Presidential candidatesstate governments, and utilities are promoting “net zero” emissions targets to rapidly reduce greenhouse gas (GHG) emissions and preserve a safe climate future by helping to limit global warming to well below 2°C. But few of them are exploring exactly how the U.S. could achieve the ambitious goal of remaking its energy economy.

Energy Innovation previously modeled a scenario to achieve the U.S. Paris Agreement pledge using the peer-reviewed, free, and open-source Energy Policy Simulator (EPS); it now uses the EPS to explore an illustrative policy package to achieve net zero U.S. emissions. By 2050, the net zero pathway abates more than 6 Gt of emissions a year and saves more than 120,000 American lives per year due to reduced particulate pollution.

This article focusing on the transportation sector is part three in a series of four identifying policy combinations that can achieve net zero U.S. GHG emissions by 2050. Other articles in the series cover the electricity, buildings, and industry sectors. (While emissions reductions from land use and agriculture represent roughly a tenth of those needed to reach net zero emissions, this series does not focus on that sector.)

The Paris Agreement targets net zero emissions by 2050. More than 60 countries, including Germany and the United Kingdom, have set net zero by 2050 goals, showing that political momentum can spur climate action – if the policy path forward is clear

Net zero emissions: U.S. transportation

Decarbonizing the transportation sector is crucial to achieving the Paris Agreement’s goals: The U.S. transportation sector was responsible for over a quarter (27%) of 2018 U.S. GHG emissions (Figure 1).

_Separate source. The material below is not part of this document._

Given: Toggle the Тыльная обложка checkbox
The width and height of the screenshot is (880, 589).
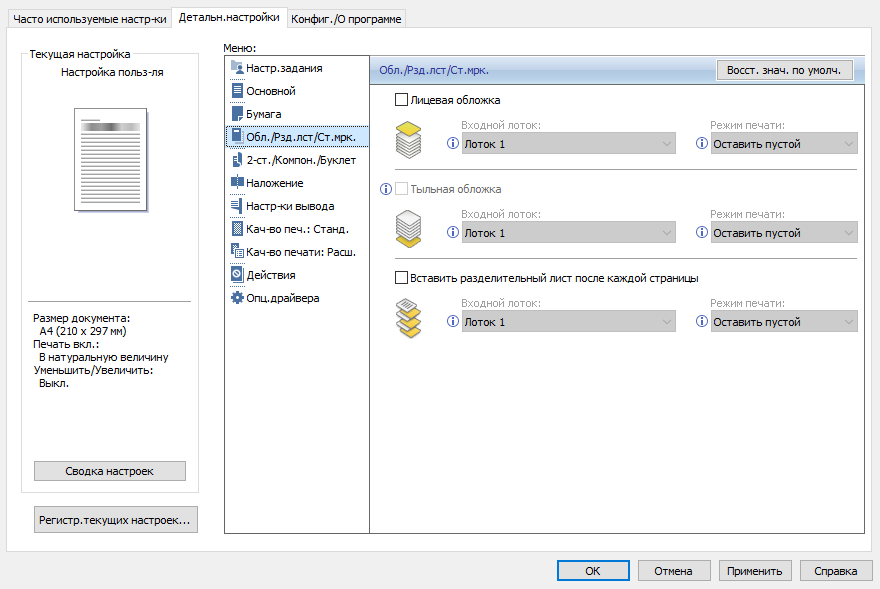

U.S. greenhouse gas emissions by sector in 2018
Figure 1: U.S. GHG Emissions by Sector in 2018, with electricity sector emissions assigned to demand sectors (left) or represented as a separate sector (right). “Industry” includes manufacturing, construction, and the extraction, refining, and distribution of fossil fuels (including fugitive emissions from natural gas infrastructure). Emissions of fluorinated gases are attributed to industry, which produced the gases, not to the end users of those gases. “Other” includes emissions from water treatment, waste (e.g. landfills), and dedicated district heat plants. “Indirect” emissions are from the generation of purchased electricity. “Industrial Process” emissions are non-energy GHG emissions from the creation of industrial products, such as CO2 released by the chemical breakdown of limestone to make cement. Data from the U.S. Energy Policy Simulator 2.0.0.

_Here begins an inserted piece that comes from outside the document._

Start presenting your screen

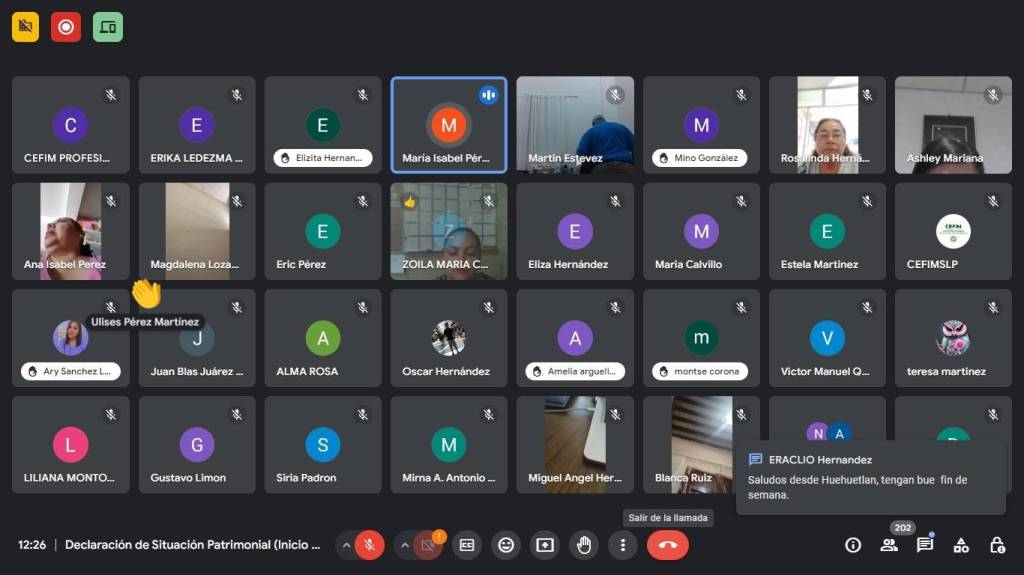[545, 545]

Assuming power grid infrastructure and urban planning can keep pace with organic demand, without substantial additional policy intervention, transportation emissions from light-duty vehicles are projected to steadily decline more than half by 2050 (Figure 2). This decline comes as consumers increasingly favor electric vehicles (EVs) for their falling priceslower maintenance, and impressive performance. However, emissions from other vehicles, including non-road vehicles like aircraft and ships, remain flat or increase through 2050. The U.S. must rapidly reduce transportation sector emissions to limit warming to 2°C.

US transportation emissions by vehicle type in BAU scenario 2018-2050
Figure 2: U.S. CO2 emissions from transportation by vehicle type in a business-as-usual scenario assuming expected technology cost declines, 2018-2050. Data from the U.S. Energy Policy Simulator 2.0.0.

Policies to decarbonize the transportation sector

A number of policies can hasten the clean vehicle transition and encourage walking, biking, and public transit. Figure 3 depicts transportation sector emissions reductions caused by each measure in this net zero pathway. Transportation sector emissions do not reach zero in 2050, and in this net-zero scenario, the residual transportation sector emissions are counterbalanced by carbon sequestration in land use and forestry.

Policy contributions to abate US transport emissions in net zero scenario 2018-2050
Figure 3: Policies’ contribution to abatement of direct U.S. transportation emissions in the Net Zero Emissions scenario, 2018-2050. Data from the U.S. Energy Policy Simulator 2.0.0.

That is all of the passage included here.